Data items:

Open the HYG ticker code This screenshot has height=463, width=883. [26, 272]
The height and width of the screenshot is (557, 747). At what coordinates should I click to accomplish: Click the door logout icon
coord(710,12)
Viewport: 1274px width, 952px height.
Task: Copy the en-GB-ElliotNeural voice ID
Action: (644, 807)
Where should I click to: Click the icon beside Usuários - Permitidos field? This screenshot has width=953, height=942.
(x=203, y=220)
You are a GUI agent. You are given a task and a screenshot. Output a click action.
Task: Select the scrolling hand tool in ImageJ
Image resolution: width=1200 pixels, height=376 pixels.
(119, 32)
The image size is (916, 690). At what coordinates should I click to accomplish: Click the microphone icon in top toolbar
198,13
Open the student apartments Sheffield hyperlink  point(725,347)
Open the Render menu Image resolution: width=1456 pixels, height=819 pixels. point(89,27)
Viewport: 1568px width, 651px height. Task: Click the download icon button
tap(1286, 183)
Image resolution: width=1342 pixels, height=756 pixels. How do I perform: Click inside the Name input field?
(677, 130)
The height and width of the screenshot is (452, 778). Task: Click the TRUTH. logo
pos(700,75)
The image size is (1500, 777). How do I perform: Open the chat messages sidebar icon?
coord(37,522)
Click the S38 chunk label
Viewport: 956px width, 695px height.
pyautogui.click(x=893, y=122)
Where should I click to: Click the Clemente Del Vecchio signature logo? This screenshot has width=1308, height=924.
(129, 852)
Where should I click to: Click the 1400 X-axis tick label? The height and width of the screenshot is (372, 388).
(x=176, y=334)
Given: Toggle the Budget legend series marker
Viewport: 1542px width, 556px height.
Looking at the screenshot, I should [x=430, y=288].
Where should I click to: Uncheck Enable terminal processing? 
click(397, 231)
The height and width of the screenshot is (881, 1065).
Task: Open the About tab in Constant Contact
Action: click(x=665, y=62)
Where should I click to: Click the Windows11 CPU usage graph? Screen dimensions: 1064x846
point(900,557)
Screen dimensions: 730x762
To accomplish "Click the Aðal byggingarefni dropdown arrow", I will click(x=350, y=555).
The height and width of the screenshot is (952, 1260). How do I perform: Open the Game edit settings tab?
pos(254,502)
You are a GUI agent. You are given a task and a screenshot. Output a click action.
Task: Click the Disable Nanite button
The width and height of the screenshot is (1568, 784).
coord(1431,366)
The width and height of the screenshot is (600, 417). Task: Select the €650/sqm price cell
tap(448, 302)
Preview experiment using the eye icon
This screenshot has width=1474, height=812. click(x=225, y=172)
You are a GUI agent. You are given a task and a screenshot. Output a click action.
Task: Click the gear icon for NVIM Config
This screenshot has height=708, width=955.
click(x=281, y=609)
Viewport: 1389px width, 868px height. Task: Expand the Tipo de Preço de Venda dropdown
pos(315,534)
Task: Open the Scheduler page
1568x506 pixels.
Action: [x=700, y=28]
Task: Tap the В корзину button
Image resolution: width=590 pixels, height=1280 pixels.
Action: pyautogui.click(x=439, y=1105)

#### Task requirements:
Reproduce the data shown above with every line intact.

#### Answer for this exercise:
Open the HYG ticker code This screenshot has height=463, width=883. [26, 272]
The height and width of the screenshot is (557, 747). At what coordinates should I click to accomplish: Click the door logout icon
coord(710,12)
Viewport: 1274px width, 952px height.
Task: Copy the en-GB-ElliotNeural voice ID
Action: (644, 807)
Where should I click to: Click the icon beside Usuários - Permitidos field? This screenshot has width=953, height=942.
(x=203, y=220)
You are a GUI agent. You are given a task and a screenshot. Output a click action.
Task: Select the scrolling hand tool in ImageJ
Image resolution: width=1200 pixels, height=376 pixels.
(119, 32)
The image size is (916, 690). At what coordinates should I click to accomplish: Click the microphone icon in top toolbar
198,13
Open the student apartments Sheffield hyperlink  point(725,347)
Open the Render menu Image resolution: width=1456 pixels, height=819 pixels. point(89,27)
Viewport: 1568px width, 651px height. Task: Click the download icon button
tap(1286, 183)
Image resolution: width=1342 pixels, height=756 pixels. How do I perform: Click inside the Name input field?
(677, 130)
The height and width of the screenshot is (452, 778). Task: Click the TRUTH. logo
pos(700,75)
The image size is (1500, 777). How do I perform: Open the chat messages sidebar icon?
coord(37,522)
Click the S38 chunk label
Viewport: 956px width, 695px height.
pyautogui.click(x=893, y=122)
Where should I click to: Click the Clemente Del Vecchio signature logo? This screenshot has width=1308, height=924.
(129, 852)
Where should I click to: Click the 1400 X-axis tick label? The height and width of the screenshot is (372, 388).
(x=176, y=334)
Given: Toggle the Budget legend series marker
Viewport: 1542px width, 556px height.
Looking at the screenshot, I should [x=430, y=288].
Where should I click to: Uncheck Enable terminal processing? 
click(397, 231)
The height and width of the screenshot is (881, 1065).
Task: Open the About tab in Constant Contact
Action: click(x=665, y=62)
Where should I click to: Click the Windows11 CPU usage graph? Screen dimensions: 1064x846
point(900,557)
Screen dimensions: 730x762
To accomplish "Click the Aðal byggingarefni dropdown arrow", I will click(x=350, y=555).
The height and width of the screenshot is (952, 1260). How do I perform: Open the Game edit settings tab?
pos(254,502)
You are a GUI agent. You are given a task and a screenshot. Output a click action.
Task: Click the Disable Nanite button
The width and height of the screenshot is (1568, 784).
coord(1431,366)
The width and height of the screenshot is (600, 417). Task: Select the €650/sqm price cell
tap(448, 302)
Preview experiment using the eye icon
This screenshot has width=1474, height=812. click(x=225, y=172)
You are a GUI agent. You are given a task and a screenshot. Output a click action.
Task: Click the gear icon for NVIM Config
This screenshot has height=708, width=955.
click(x=281, y=609)
Viewport: 1389px width, 868px height. Task: Expand the Tipo de Preço de Venda dropdown
pos(315,534)
Task: Open the Scheduler page
1568x506 pixels.
Action: [x=700, y=28]
Task: Tap the В корзину button
Image resolution: width=590 pixels, height=1280 pixels.
Action: pyautogui.click(x=439, y=1105)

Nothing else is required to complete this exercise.